Sunday, May 15, 2011

Magnets buried Libya says killed in NATO attack

Tears, songs and firing guns into the air on Saturday marked the funeral of nine magnets Libya NATO said it killed in an airstrike, but the military alliance said the building was attacked command and control center. NATO is bombing to Libya as part of a UN mandate to protect civilians. Some NATO members say they will continue until the Libyan leader Moammar Gadhafi, who described the alliance as a coward organization whose bombs could not kill him, is removed.

The new magnets are among 11 people killed Friday in a guest house in the eastern city of Brega, the government said. The other two were buried elsewhere. "God defeats his forces (NATO) on land, sea and air," they chanted some 500 people at the funeral held in a cemetery near the port of Tripoli.

The mourners raised the simple wooden coffins over their heads to take them to the cemetery, a witness said. "The (NATO campaign) is an insult after another to the living and the dead," Abdulrahman said as he watched the funeral. In a statement, NATO defended his action: "We are aware of allegations of civilian deaths in connection with this attack, and although we can not independently confirm the validity of the indictment, we regret any loss of innocent civilian lives when they occur.

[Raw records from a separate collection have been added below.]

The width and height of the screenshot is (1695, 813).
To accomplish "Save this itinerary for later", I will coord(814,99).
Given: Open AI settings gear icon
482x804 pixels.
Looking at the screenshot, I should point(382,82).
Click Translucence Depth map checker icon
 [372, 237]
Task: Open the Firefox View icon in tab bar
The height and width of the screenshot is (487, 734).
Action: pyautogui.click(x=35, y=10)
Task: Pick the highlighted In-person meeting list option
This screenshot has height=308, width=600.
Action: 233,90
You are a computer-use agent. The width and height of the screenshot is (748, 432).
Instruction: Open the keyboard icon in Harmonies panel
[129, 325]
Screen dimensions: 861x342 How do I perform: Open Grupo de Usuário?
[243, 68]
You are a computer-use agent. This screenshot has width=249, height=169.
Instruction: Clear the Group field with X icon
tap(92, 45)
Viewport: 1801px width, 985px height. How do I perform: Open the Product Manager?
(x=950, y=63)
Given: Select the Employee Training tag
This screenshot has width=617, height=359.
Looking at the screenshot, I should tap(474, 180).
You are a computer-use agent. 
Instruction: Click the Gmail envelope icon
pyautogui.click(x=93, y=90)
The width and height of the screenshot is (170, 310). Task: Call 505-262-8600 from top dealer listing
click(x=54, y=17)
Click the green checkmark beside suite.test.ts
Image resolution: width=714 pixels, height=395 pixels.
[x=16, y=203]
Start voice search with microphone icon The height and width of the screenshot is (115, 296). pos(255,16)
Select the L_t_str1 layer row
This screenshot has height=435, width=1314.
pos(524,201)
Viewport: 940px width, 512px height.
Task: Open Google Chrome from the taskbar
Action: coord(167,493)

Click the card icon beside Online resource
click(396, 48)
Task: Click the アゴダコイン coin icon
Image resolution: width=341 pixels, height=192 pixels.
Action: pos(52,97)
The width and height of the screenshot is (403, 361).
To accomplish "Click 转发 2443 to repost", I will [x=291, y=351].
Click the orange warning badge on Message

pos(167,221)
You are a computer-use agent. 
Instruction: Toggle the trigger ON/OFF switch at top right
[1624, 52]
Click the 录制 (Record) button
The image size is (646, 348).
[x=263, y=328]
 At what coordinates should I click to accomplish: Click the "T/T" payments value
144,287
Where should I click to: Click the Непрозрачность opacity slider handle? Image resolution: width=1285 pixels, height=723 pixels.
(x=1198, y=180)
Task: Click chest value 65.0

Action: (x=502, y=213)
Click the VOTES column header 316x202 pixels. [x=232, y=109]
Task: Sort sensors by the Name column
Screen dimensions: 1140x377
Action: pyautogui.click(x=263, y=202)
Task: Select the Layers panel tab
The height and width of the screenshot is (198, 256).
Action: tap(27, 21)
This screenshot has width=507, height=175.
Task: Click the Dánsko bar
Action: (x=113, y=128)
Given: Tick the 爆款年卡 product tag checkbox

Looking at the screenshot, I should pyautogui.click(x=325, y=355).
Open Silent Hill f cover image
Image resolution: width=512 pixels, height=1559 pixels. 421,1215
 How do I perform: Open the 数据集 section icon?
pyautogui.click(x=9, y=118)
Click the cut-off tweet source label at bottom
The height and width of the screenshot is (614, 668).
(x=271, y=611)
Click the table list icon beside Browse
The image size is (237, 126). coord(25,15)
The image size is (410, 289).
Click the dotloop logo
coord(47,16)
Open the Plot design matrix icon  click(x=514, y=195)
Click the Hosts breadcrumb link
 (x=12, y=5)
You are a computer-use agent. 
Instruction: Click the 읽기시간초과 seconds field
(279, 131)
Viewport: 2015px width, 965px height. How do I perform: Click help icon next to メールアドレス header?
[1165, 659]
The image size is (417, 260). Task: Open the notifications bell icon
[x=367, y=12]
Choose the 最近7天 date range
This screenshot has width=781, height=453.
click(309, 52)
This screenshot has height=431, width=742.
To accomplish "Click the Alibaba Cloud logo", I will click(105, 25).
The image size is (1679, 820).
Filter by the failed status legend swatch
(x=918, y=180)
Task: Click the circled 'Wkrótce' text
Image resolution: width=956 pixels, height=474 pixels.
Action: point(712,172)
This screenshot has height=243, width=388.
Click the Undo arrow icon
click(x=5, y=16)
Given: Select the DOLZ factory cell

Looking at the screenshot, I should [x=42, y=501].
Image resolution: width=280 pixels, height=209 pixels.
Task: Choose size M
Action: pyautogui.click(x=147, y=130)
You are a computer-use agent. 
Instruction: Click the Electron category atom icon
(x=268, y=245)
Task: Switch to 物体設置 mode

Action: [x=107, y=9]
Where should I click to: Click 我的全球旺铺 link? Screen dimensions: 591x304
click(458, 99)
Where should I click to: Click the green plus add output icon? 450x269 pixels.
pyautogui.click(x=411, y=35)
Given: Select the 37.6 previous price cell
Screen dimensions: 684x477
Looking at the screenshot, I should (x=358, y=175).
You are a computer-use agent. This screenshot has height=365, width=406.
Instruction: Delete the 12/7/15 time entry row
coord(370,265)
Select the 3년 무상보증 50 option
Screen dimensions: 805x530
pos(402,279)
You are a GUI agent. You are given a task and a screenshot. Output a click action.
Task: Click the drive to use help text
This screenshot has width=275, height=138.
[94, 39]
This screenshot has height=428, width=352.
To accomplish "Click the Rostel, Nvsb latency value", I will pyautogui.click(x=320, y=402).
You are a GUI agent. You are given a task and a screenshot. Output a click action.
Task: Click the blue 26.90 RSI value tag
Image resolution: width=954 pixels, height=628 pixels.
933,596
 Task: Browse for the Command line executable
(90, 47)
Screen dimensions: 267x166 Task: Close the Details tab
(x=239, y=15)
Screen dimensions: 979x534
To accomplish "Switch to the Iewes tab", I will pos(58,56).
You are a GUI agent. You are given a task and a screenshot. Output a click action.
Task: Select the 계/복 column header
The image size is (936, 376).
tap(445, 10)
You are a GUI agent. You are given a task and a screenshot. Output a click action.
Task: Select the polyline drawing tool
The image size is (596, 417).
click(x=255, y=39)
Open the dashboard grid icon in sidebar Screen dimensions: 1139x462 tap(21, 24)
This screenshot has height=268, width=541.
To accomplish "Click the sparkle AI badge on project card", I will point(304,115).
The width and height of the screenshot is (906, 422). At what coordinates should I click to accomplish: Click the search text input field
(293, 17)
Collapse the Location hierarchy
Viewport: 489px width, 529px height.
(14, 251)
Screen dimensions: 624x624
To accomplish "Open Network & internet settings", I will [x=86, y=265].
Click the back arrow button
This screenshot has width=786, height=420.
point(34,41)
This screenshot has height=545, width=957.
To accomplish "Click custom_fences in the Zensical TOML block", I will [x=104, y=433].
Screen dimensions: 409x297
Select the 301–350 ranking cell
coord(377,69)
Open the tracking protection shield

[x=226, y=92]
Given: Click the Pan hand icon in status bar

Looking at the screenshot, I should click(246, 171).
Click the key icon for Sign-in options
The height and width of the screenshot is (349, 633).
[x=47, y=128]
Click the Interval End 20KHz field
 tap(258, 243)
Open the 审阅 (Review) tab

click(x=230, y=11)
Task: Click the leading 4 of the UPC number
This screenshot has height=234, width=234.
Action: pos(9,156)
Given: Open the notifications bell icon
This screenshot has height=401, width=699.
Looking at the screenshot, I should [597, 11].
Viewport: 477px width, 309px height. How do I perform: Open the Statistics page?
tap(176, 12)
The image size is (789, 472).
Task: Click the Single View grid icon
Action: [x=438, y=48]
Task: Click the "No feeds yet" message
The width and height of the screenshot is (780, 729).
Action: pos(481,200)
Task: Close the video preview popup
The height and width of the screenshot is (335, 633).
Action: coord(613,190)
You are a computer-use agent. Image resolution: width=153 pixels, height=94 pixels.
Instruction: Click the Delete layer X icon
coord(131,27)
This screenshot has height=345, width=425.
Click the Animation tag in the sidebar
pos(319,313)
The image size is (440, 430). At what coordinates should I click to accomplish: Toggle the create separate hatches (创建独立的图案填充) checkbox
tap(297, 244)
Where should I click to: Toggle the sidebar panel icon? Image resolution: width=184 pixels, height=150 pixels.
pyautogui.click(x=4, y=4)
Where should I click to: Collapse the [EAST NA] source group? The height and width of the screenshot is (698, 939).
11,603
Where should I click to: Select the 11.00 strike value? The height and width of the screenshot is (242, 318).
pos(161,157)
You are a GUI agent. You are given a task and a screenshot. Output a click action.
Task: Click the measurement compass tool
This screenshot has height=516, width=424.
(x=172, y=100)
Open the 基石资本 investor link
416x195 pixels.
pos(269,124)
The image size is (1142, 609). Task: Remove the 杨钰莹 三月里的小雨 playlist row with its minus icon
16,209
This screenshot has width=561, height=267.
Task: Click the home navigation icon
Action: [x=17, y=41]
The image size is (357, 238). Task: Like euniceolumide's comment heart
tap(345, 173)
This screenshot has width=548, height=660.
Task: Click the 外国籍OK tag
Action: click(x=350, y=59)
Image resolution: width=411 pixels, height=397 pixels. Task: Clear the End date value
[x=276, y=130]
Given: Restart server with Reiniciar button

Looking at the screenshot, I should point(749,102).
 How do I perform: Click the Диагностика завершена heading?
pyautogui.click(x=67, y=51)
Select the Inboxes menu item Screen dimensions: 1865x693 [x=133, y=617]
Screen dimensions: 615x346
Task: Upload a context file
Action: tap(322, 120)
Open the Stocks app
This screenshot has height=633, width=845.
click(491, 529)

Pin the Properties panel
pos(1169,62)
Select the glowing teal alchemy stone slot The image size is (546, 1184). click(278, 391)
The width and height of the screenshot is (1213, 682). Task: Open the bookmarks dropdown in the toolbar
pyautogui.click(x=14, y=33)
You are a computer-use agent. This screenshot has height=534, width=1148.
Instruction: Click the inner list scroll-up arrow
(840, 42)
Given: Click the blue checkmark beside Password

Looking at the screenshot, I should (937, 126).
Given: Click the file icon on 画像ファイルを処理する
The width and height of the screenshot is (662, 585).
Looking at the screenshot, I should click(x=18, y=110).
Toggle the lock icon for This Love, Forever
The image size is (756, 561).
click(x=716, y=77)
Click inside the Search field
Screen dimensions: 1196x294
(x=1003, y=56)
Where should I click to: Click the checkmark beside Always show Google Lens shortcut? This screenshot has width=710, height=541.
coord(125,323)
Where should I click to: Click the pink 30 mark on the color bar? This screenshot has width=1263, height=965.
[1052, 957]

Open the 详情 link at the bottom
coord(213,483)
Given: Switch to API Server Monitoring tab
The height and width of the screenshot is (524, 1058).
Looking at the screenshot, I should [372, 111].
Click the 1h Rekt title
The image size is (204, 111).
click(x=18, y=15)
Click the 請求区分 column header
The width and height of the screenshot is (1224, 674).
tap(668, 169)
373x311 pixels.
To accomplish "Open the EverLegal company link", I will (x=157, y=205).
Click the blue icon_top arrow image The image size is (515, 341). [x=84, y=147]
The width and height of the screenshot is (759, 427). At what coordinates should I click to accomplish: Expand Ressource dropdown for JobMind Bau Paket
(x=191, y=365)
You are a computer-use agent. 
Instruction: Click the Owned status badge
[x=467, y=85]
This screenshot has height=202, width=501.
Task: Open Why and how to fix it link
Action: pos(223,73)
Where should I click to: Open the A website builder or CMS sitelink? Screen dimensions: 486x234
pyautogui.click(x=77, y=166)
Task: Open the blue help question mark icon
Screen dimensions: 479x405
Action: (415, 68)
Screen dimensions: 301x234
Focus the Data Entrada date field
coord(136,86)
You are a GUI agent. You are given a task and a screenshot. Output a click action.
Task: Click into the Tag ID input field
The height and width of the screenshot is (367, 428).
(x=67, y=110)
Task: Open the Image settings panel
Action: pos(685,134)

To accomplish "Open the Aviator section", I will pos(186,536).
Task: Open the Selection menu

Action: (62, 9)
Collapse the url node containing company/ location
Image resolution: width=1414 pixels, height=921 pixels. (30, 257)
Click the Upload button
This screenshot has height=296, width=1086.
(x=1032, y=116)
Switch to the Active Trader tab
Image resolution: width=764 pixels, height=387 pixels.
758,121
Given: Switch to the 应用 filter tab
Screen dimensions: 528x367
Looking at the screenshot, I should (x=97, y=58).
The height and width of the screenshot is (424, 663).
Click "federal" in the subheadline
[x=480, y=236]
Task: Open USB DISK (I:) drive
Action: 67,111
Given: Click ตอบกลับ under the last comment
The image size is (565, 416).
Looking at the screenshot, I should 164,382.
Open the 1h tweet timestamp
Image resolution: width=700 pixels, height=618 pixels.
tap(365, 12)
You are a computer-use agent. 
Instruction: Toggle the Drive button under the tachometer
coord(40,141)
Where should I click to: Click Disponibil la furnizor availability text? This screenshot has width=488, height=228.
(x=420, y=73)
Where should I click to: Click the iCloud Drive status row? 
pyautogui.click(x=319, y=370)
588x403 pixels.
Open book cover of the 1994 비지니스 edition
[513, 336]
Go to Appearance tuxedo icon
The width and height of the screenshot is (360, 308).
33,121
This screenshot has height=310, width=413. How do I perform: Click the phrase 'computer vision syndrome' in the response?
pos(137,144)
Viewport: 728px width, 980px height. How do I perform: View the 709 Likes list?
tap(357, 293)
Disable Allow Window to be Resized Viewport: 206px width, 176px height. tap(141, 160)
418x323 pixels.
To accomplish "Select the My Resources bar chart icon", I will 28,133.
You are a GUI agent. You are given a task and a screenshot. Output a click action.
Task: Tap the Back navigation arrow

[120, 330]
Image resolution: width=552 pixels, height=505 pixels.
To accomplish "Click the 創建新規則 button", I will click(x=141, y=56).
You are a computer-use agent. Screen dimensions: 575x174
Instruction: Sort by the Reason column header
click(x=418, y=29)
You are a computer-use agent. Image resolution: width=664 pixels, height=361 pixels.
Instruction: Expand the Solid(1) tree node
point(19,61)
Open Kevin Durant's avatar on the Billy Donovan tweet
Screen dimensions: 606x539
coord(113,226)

" Libyan state television broadcast some audio comments Gadhafi on Friday, apparently intended to stamp out any speculation about his health after the Foreign Minister of Italy said that the Libyan leader was probably wounded by NATO airstrikes and had left the capital. "I say to the cowardly crusaders (NATO) I live in a place can not reach and where they can not kill me," said the man on the audio recording, whose voice sounded like Gadhafi.

"Even if you kill the body, they can not kill the soul that lives in the hearts of millions," said NATO bombed his compound in Bab al-Aziziyah on Thursday in Tripoli, but government spokesman Ibrahim Mussa said Gadhafi was not injured and which is in Tripoli, leading the country and in good spirits.

The rebels are carrying out a three-month uprising against the government of Gadhafi and Benghazi control and oil-producing region in eastern Libya. Rebel leaders met Friday with senior officials from the White House in an attempt to achieve greater international legitimacy. In a press conference on Saturday in Benghazi, the rebels said they were satisfied by the international support for their cause and rejected the division as a solution to the country.